The EU's system for the protection of Geographical Indications (GI) raises concern. A WTO panel found that the EU regulation on food-related GI was inconsistent with EU obligations under the TRIPS Agreement and General Agreement on Tariffs and Trade (GATT) 1994. The panel determined that the EU regulation impermissibly discriminated against non-EU products and persons, and held that the EU could not create broad exceptions to trademark rights guaranteed by the TRIPS Agreement. In response, the EU published an amended GI regulation, but concerns persist. 

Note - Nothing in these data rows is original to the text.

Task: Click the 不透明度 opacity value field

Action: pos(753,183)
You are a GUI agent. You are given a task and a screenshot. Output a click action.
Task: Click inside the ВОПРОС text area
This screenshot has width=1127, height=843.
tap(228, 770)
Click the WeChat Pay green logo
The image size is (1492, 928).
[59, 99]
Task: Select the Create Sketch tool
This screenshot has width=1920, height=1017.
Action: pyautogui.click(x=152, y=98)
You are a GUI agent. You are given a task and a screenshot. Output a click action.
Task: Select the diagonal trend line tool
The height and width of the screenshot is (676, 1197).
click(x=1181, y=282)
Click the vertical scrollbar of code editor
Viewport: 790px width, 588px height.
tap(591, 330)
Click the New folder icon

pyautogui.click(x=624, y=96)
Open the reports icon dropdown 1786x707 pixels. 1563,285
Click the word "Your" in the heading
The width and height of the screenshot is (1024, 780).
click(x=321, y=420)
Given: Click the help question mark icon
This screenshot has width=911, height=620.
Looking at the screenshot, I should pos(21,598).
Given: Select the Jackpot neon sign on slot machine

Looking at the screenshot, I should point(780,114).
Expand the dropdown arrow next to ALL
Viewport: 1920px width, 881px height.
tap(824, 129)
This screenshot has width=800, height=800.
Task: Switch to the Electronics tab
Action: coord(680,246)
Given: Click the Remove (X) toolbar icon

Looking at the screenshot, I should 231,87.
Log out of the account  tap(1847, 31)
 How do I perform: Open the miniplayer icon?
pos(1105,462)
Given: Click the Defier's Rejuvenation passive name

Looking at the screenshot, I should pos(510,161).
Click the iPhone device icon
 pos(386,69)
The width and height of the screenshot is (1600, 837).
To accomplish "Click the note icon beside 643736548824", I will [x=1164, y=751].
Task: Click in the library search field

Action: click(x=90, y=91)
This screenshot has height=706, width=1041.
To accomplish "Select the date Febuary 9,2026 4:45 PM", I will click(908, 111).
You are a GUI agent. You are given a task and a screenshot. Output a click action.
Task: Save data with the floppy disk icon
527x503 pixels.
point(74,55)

Intellectual Property Rights (IPR) Protection

The EU and its member states generally support strong protection for intellectual property rights (IPR). However, concerns remain regarding the implementation of key provisions of the EU IPR Directives and overall IPR protection in some member states. Despite the fact that patent filing costs have decreased in the EU, patent filing and maintenance fees in the EU and its member states remain significantly higher than in other countries.

In December 2009, the EU ratified the Copyright Treaty (WCT) and Performances and Phonograms Treaty (WPPT) of the World Intellectual Property Organization (WIPO)—collectively known as the WIPO Internet Treaties. This marks a significant step forward for international norms to protect IPR, particularly with regard to internet-based delivery of copyrighted works.

Services Barriers


All EU member states have made WTO commitments to provide market access and national treatment for voice telephony and data services. The EU's Common Regulatory Framework for Electronic Communications Networks and Services (Framework Directive) imposes additional liberalization and harmonization requirements on member states. While implementation of these requirements has been uneven across member states, a major EU telecommunications reform package adopted in 2009 is designed to resolve many of these issues. 

Enforcement of existing telecommunications legislation by national regulatory authorities (NRA) has been characterized by unnecessarily lengthy and cumbersome procedures in some member states. The EC has also found that some member states have slowed the development of competition by systematically appealing their NRA's decisions. The EU telecommunications reform package helps address these concerns by strengthening the EC's oversight of national regulators.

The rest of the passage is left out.